(Job): Rewrite the lines of these entries as a numbered list, leaving out blank lines and omitting the pictures.

(Input rows):
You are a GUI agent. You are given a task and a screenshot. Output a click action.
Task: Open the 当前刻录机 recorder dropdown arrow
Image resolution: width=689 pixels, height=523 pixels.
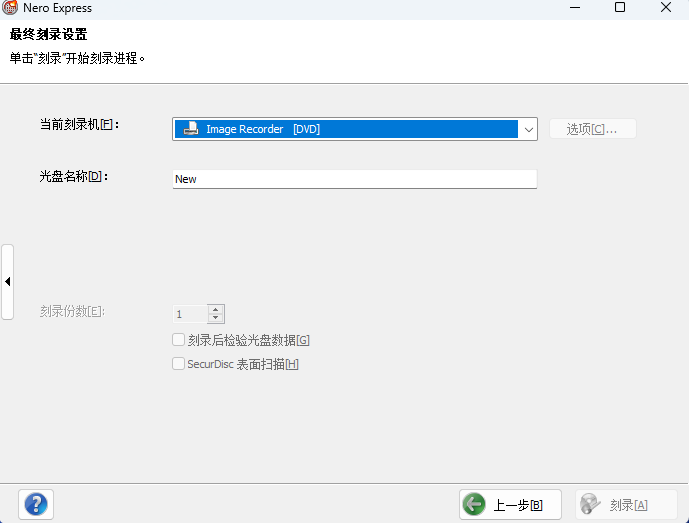click(x=527, y=129)
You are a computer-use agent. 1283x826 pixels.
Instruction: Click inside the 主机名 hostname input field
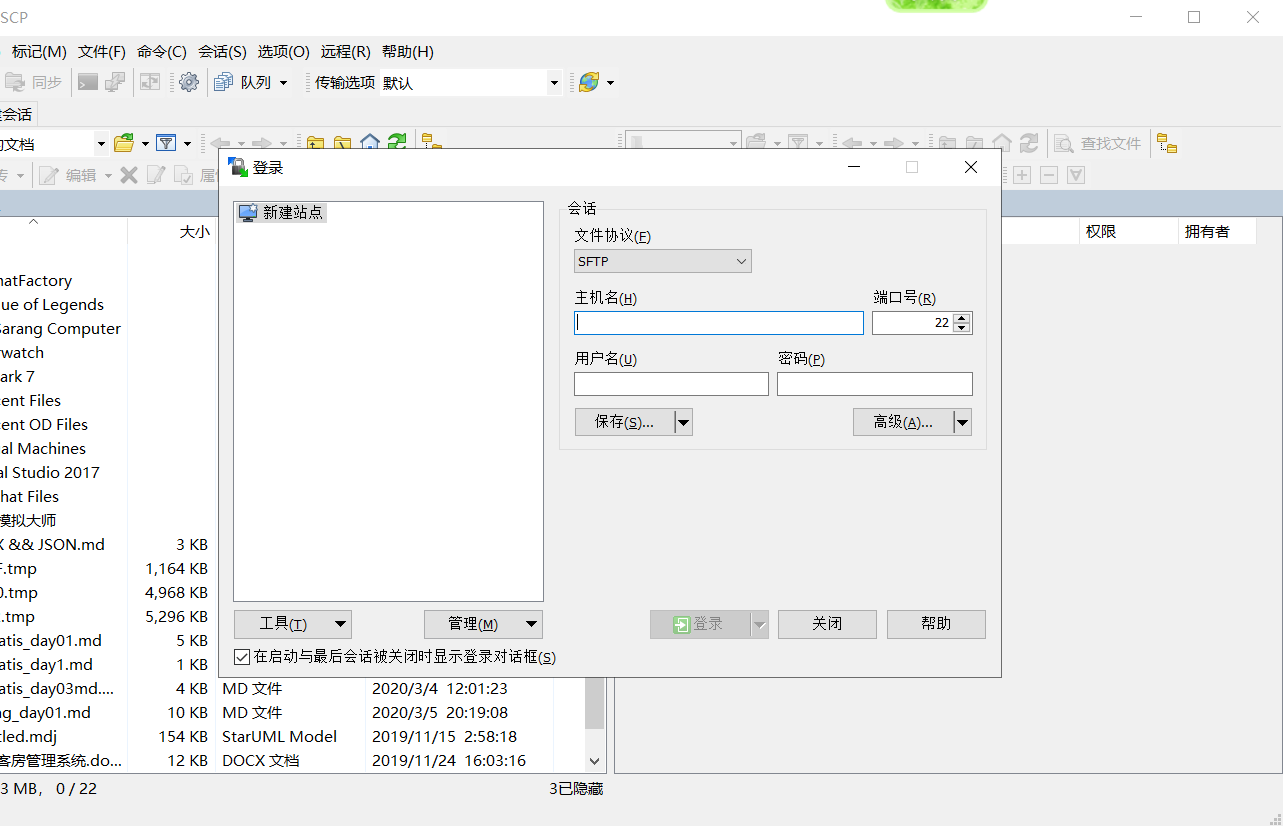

(Response to this task):
1. You are a GUI agent. You are given a task and a screenshot. Output a click action.
2. Task: Open the 当前刻录机 recorder dropdown arrow
3. Image resolution: width=689 pixels, height=523 pixels.
4. click(x=527, y=129)
5. You are a computer-use agent. 1283x826 pixels.
6. Instruction: Click inside the 主机名 hostname input field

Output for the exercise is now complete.